Football NSW has announced the recipients of its 2026 First Nations Scholarships, with ten emerging Aboriginal and Torres Strait Islander players from metropolitan and regional NSW receiving support designed to reduce the financial and structural barriers that have historically limited First Nations participation across the football pathway.

The scholarship program, developed and assessed in collaboration with the Football NSW Indigenous Advisory Group, targets players across both elite and development environments – recognising that talent identification alone is insufficient without the resources to support progression once players are identified.

Co-Chair of the Indigenous Advisory Group Bianca Dufty said the calibre of this year’s recipients reflected the depth of First Nations football talent across the state, and the importance of structured support in converting that talent into long-term participation.

“Their dedication to football and the desire to be role models for younger Aboriginal footballers in their communities is to be celebrated,” Dufty said. “I’m confident we will see some of these talented footballers in the A-League and national teams in the future.”

 

Beyond the pitch and into the pipeline

The 2026 cohort spans both metropolitan clubs and regional associations, an intentional distribution that acknowledges the particular barriers facing First Nations players outside major population centres, where access to development programs, qualified coaching and pathway competitions is more limited and the cost of participation more prohibitive.

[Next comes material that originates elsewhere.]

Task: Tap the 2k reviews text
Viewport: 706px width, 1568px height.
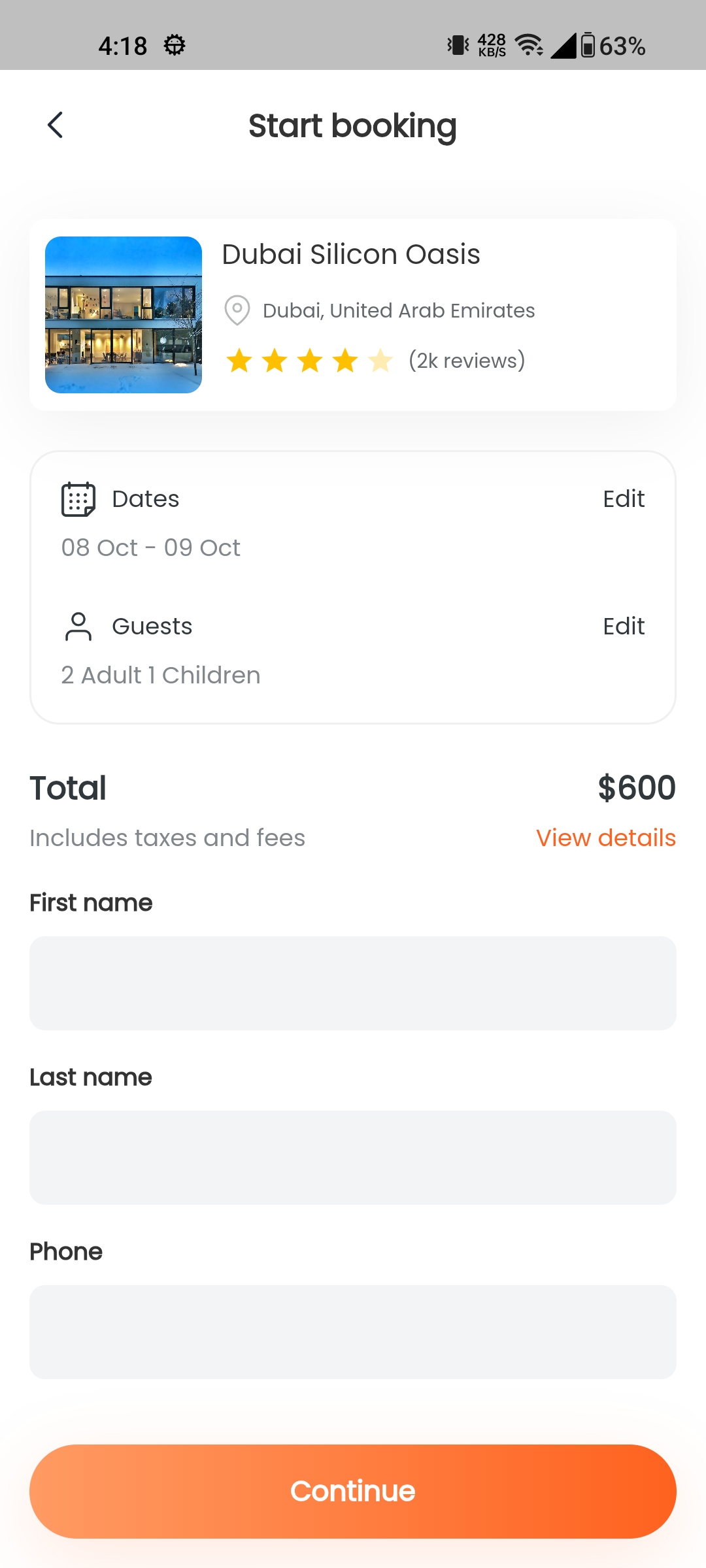Action: click(x=467, y=361)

The next phase of the program will introduce First Nations coaching scholarships, extending the initiative’s reach beyond playing pathways and into the coaching and administration pipeline – areas where Indigenous representation remains among the lowest in the game.

The structural logic is clear. Scholarships that reduce financial barriers at the entry point of elite pathways matter most when they are part of a sustained ecosystem of support rather than isolated gestures. Football NSW’s collaboration with the Indigenous Advisory Group provides that continuity, ensuring the program is shaped by the communities it is designed to serve.